--- THE TASKS ---
a) Render this sentence from the column on Kentucky's pension crisis into Spanish: "The problem here is that the benefits in Kentucky’s retirement plans have always increased but never decreased, which is not the way a defined benefit pension system works but it is the way you can create huge shortfalls."
b) Quote the column on Kentucky's pension crisis word for word, starting with "It’s apparent from" and going on through "for current beneficiaries.".

--- TEXT PASSAGE ---
Kentucky's pension crisis: The wrong question
Editor’s note: The Bluegrass Beacon column is a weekly syndicated statewide newspaper column posted on the Bluegrass Institute website after being released to and published by newspapers statewide.
It’s apparent from KET’s Kentucky Tonight forum on the public-pension crisis last night and legislators’ comments about the issue in Sunday’s Madisonville Messenger that substantially addressing the systems’ combined $40 billion shortfall will require overcoming hurdles related a general lack of knowledge about how defined benefit pension systems work and the lack of resolve to address future benefit accrual rates for current beneficiaries.
Unfortunately, Kentucky’s pension beneficiaries have been misled to believe that the highest benefit they receive for any year of service applies to any and every year they work. However, the level of benefits in a defined benefit system like Kentucky’s are established annually based on assumptions made by the actuaries for each year.
These actuarial assumptions – including investment returns, payroll growth, inflation, longevity, retirement age and attrition rates – are considered annually to both determine the level of benefits for that year and to create the reserve needed to ensure the funds are available to award that year’s benefit to beneficiaries when they retire. (The actual amount of beneficiaries’ pension checks are determined by adding the benefit factor – the percentage of final average salary each year – usually between 1.5 percent and 3 percent – for all years of service.)Benefits in such a system are synchronized and therefore must, in a properly run defined benefit system, fluctuate according to what the system can properly pre-fund – a determination made by the actuarial assumptions.
The problem here is that the benefits in Kentucky’s retirement plans have always increased but never decreased, which is not the way a defined benefit pension system works but it is the way you can create huge shortfalls.

--- ROWS ---
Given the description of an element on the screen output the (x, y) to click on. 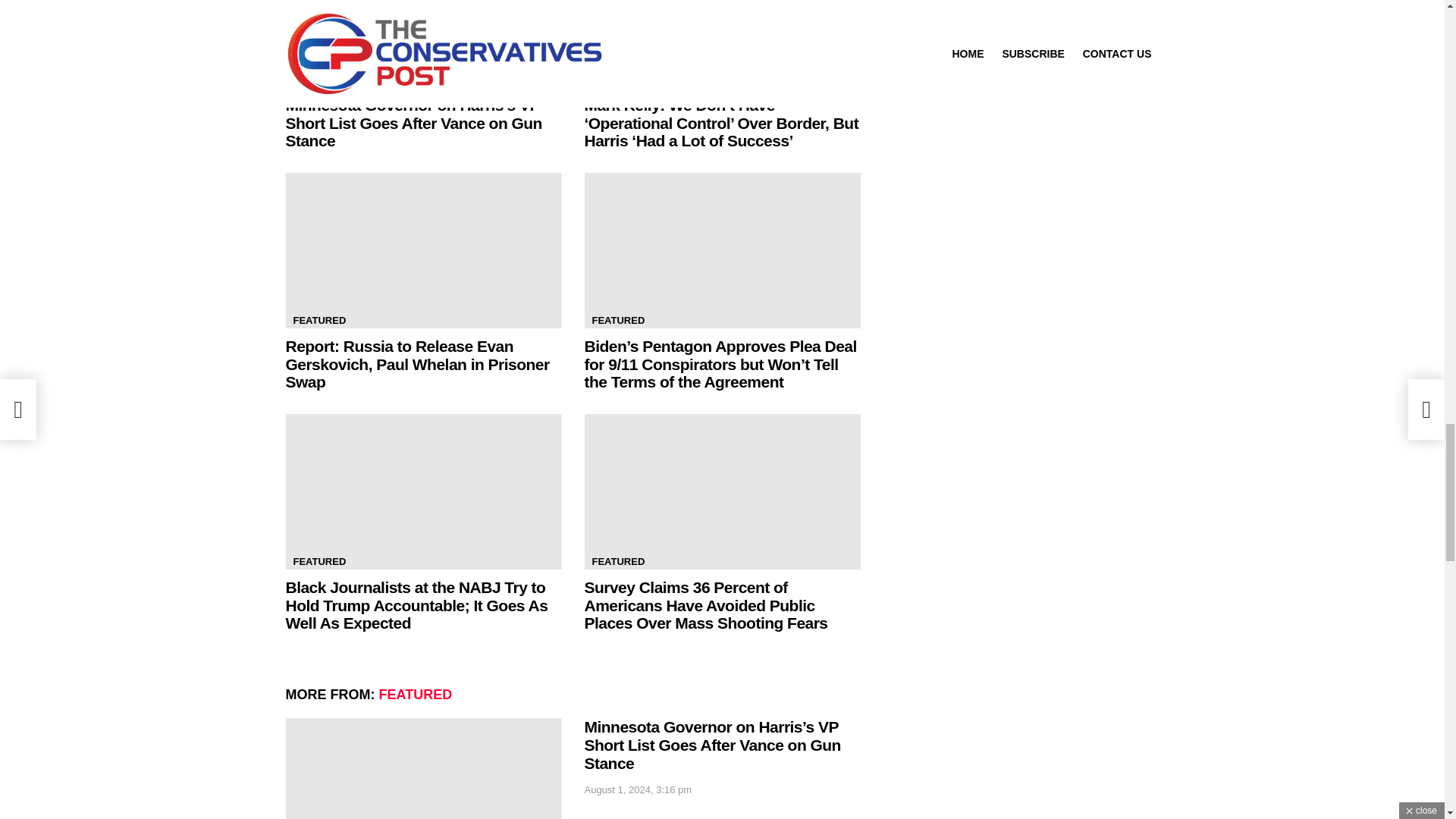
FEATURED (319, 79)
FEATURED (617, 79)
FEATURED (617, 320)
FEATURED (319, 320)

--- SOLUTIONS PER TASK ---
a) El problema aquí es que los beneficios de los planes de jubilación de Kentucky siempre han aumentado pero nunca han disminuido, lo cual no es la forma en que funciona un sistema de pensiones de beneficios definidos, pero sí es la forma en que se pueden generar enormes déficits.

b)
It’s apparent from KET’s Kentucky Tonight forum on the public-pension crisis last night and legislators’ comments about the issue in Sunday’s Madisonville Messenger that substantially addressing the systems’ combined $40 billion shortfall will require overcoming hurdles related a general lack of knowledge about how defined benefit pension systems work and the lack of resolve to address future benefit accrual rates for current beneficiaries.